06/03/2024 | FR / NL

Il y a un an jour pour jour, le lion est tombé. Le 7 mars 2023, Delhaize annonçait son intention de franchiser l’intégralité de son parc de magasins. Une nouvelle inattendue et profondément injuste pour les plus 9.000 fidèles travailleurs de l’enseigne, dont les emplois se sont retrouvés mis en vente du jour au lendemain. Des carrières et des vies, des familles brisées sous le joug d’un capitalisme sans cœur. Une décision stratégique de la direction, uniquement motivée par des intérêts financiers. Une manière aussi de démanteler habilement la concertation sociale et de se débarrasser des syndicats.

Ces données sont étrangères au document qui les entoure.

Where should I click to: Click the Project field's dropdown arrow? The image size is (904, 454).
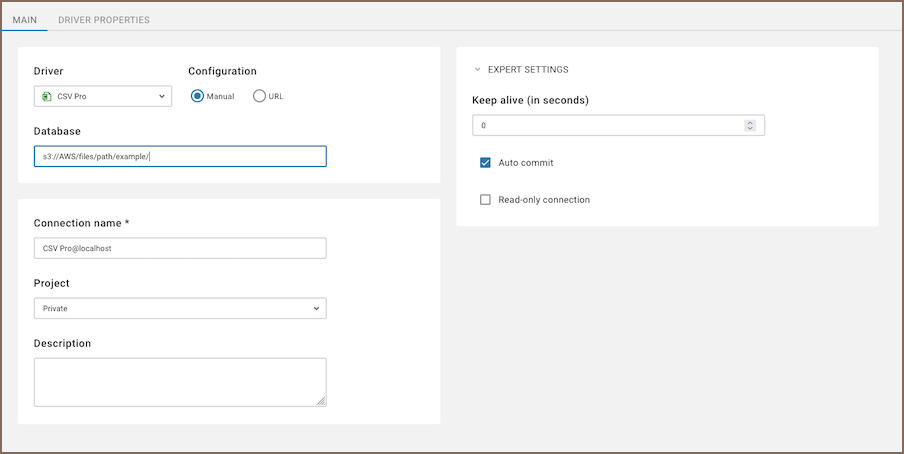point(316,309)
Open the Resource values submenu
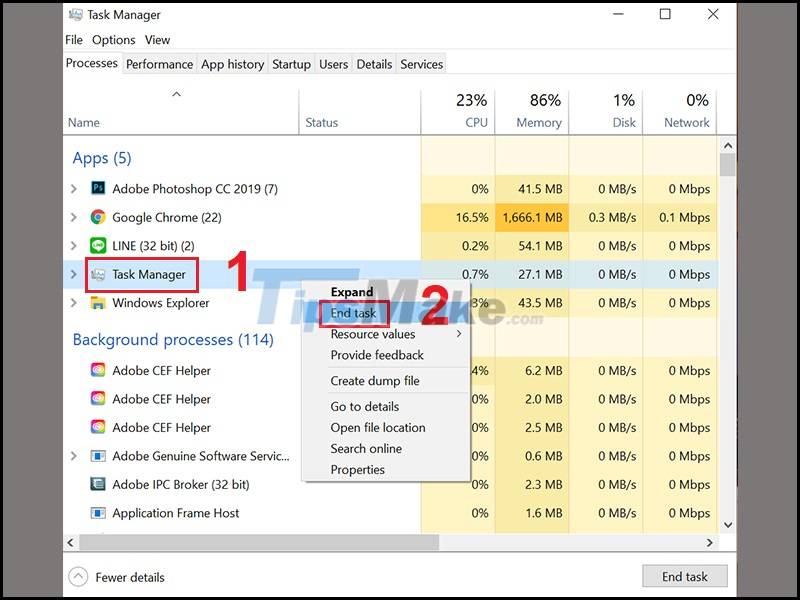Image resolution: width=800 pixels, height=600 pixels. point(373,334)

Dans sa course à la franchise, la direction n’a pas pris de gants. Elle a froidement mis ses plans à exécution, étape par étape. 365 jours plus tard, une petite moitié des magasins sont entretemps passés en franchise de manière effective (53 sur 128). 

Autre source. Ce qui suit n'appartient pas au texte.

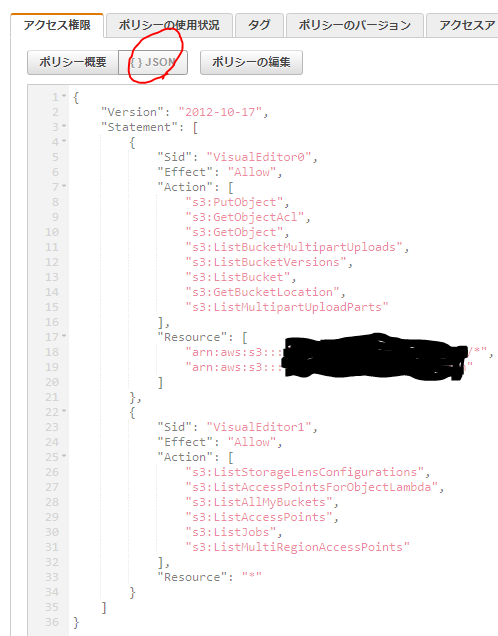
Task: Open the ポリシーの使用状況 tab
Action: tap(169, 25)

Ni le combat acharné que nous avons mené ni la détresse des travailleurs n’ont permis de faire dévier la direction de sa trajectoire. En avait-elle le pouvoir ou bien est-ce que, comme nous le pensons depuis le début, la direction belge n’était que la marionnette malhabile des hollandais ?  Il faut dire qu’elle a été bien aidée dans ses sombres projets, en bénéficiant du soutien de la justice et de l’inertie du gouvernement, même si le ministre de l’Emploi a tenté de forcer la restauration de la concertation sociale. Ce combat, c’était celui des Delhaiziens. C’était aussi celui de tout un secteur. C’est celui pour l’avenir de nos emplois et de nos conditions de travail.  

Un an après, les médias dressent un bilan trop souvent sans nuance. Alors qu’à l’époque, tout un chacun criait au scandale,  dénonçait l’attitude irresponsable et sans scrupules de la direction, aujourd’hui, l’attitude de Delhaize est trop souvent oubliée et on donne les mauvaises notes aux organisations syndicales. Que peut-on lire et entendre ?  Les organisations syndicales  auraient perdu sur toute la ligne. Les grèves et tout le remue-ménage autour de Delhaize n’auraient servi à rien. La stratégie syndicale n’était pas la bonne. La décision, tellement prévisible, au vu de l’évolution du modèle dans le commerce. Les entreprises feraient ce qu’elles veulent et la concertation sociale n’y pourrait plus rien.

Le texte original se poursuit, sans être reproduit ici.